EXERCISE
Below are records; please give the number of their lines that contain the string "tick", and only that number.

THE INPUT
-*-*-

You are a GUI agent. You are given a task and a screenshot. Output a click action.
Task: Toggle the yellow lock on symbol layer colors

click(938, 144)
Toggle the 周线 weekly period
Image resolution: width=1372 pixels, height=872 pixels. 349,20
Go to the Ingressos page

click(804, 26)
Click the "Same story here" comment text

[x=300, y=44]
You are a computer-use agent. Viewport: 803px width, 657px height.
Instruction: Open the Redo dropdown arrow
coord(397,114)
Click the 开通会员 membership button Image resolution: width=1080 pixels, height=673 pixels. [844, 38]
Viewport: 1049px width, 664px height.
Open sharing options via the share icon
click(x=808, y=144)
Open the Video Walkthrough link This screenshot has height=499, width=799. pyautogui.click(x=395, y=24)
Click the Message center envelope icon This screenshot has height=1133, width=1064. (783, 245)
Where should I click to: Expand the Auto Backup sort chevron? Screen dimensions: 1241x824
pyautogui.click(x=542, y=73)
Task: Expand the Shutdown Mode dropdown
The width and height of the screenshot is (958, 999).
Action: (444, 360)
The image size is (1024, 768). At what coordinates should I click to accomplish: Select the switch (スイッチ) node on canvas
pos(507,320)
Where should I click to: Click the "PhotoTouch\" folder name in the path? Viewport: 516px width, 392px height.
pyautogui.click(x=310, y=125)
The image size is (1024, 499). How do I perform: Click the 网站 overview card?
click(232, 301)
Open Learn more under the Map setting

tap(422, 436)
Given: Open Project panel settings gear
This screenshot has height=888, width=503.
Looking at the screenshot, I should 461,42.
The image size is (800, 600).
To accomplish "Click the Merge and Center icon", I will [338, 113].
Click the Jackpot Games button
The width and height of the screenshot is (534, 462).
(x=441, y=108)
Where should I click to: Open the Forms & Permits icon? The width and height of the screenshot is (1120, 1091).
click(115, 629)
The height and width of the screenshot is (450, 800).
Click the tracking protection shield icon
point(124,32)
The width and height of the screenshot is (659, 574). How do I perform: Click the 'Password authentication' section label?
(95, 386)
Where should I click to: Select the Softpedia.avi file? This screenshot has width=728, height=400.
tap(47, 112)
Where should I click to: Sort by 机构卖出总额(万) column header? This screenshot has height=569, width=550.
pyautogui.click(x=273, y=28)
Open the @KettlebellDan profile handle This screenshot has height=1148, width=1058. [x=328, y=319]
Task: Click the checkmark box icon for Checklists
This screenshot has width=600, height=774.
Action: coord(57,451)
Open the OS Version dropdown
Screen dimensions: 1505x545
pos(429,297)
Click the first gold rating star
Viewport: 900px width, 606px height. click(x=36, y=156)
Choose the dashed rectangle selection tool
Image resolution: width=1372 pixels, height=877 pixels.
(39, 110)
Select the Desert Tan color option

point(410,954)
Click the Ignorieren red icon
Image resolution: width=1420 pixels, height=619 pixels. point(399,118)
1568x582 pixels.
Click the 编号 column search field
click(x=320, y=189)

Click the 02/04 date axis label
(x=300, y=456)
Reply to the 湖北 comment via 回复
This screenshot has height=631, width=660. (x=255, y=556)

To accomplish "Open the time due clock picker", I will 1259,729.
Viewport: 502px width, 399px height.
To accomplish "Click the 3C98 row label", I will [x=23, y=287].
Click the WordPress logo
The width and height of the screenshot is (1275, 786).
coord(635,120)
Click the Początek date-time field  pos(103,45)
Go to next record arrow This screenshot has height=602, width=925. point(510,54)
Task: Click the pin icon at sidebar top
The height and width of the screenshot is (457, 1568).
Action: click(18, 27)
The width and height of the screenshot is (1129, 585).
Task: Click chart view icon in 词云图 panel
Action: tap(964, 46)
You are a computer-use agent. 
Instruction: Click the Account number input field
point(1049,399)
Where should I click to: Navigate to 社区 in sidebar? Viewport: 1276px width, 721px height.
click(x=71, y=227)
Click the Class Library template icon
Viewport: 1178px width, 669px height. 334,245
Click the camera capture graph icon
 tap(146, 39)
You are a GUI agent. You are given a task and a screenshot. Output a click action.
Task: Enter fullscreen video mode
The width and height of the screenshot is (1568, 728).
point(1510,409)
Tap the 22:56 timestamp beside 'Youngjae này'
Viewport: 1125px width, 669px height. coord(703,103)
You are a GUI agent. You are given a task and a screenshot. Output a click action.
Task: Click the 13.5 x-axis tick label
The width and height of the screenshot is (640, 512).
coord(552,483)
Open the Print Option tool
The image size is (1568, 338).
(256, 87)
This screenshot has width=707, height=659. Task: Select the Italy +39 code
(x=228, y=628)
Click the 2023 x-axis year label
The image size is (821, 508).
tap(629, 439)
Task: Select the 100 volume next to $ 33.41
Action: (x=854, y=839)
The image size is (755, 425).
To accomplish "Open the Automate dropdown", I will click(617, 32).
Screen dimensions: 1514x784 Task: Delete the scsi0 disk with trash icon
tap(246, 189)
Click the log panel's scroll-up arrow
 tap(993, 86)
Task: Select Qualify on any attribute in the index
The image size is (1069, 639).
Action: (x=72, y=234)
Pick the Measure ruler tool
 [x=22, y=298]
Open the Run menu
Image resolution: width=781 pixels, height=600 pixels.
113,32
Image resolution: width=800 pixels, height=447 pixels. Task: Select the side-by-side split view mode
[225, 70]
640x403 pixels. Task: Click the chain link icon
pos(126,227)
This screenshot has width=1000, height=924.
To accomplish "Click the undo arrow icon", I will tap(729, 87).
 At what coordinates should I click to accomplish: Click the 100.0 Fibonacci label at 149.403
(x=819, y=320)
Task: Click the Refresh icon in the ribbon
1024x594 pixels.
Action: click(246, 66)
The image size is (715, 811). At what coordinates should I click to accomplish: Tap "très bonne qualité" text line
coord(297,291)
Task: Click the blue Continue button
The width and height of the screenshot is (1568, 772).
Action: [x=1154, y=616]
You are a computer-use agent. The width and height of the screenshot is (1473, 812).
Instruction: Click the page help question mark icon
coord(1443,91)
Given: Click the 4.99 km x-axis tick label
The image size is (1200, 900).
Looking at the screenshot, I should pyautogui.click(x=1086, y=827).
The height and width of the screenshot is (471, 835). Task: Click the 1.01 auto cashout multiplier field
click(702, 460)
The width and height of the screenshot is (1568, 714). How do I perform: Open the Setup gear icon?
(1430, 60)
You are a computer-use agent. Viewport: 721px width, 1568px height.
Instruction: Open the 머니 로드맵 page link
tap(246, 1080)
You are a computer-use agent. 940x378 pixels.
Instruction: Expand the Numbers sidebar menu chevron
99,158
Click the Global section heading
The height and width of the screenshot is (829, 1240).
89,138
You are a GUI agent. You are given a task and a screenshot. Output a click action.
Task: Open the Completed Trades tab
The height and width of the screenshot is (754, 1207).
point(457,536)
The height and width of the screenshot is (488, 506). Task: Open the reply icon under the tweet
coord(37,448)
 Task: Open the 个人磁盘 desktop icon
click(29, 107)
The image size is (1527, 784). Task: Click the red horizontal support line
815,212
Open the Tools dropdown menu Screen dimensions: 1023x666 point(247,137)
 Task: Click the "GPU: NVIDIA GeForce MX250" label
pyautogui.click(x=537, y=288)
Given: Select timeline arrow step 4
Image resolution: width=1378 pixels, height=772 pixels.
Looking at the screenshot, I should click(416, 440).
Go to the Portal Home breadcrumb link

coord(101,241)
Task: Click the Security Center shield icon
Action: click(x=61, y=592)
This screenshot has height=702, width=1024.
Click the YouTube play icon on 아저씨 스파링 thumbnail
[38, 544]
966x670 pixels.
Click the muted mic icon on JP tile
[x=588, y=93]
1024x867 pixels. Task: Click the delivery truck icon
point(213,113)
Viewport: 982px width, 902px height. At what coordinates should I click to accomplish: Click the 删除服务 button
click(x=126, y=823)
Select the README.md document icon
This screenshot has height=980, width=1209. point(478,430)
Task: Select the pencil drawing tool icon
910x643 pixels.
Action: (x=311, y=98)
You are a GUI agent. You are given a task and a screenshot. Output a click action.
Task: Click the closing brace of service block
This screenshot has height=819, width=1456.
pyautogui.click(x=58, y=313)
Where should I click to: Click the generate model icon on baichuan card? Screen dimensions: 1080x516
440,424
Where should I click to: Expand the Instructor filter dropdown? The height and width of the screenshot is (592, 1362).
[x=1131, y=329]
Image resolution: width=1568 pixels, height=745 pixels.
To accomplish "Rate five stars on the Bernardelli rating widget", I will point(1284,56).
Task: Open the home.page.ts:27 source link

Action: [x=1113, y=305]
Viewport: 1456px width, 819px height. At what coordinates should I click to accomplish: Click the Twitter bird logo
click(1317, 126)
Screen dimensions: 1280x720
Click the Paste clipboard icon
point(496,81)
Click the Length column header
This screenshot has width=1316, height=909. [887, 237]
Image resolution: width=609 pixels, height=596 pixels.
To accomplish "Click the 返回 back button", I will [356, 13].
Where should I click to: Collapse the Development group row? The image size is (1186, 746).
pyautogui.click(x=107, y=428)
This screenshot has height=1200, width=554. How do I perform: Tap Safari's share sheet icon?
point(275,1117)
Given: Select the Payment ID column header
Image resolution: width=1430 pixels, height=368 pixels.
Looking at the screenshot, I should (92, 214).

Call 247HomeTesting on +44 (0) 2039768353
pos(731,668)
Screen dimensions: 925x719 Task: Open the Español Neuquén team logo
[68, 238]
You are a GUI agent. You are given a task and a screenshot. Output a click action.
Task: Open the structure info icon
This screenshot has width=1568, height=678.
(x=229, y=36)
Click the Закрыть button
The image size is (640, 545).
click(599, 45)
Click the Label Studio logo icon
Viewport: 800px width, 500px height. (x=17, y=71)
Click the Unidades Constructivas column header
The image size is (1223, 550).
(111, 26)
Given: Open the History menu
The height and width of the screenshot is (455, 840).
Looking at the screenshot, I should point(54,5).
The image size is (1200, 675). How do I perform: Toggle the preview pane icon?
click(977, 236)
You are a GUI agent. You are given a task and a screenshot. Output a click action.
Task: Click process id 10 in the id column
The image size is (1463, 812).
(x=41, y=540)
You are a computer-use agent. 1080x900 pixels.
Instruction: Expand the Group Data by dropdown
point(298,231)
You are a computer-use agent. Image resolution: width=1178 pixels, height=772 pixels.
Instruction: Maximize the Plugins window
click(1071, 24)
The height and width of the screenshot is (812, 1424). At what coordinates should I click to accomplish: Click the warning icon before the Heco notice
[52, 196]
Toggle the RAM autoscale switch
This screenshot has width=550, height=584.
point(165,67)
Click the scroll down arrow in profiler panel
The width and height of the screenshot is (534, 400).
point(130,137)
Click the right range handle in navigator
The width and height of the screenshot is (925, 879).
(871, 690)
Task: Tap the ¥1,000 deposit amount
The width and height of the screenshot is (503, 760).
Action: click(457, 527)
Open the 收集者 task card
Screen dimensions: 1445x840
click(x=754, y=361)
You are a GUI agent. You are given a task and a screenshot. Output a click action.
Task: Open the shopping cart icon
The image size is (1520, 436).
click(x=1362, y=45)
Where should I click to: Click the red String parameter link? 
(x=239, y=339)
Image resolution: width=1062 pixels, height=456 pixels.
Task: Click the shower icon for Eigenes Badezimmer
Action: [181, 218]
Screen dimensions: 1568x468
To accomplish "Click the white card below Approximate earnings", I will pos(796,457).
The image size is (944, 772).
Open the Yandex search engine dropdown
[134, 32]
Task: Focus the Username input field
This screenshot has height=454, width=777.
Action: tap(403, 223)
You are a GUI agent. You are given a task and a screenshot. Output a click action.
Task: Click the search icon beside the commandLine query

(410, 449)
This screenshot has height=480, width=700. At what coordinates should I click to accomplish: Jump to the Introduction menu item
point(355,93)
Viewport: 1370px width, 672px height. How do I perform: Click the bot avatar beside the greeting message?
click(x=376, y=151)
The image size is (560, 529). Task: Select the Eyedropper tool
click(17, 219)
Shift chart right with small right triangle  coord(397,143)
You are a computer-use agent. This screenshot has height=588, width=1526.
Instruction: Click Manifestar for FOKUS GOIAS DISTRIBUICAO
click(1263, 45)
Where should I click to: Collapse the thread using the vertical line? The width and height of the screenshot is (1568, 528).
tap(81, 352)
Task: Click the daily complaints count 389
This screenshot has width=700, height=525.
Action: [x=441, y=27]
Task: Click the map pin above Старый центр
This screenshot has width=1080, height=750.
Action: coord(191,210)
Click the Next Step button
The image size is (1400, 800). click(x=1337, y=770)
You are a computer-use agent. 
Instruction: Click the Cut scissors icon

-*-*-

SOLUTION
2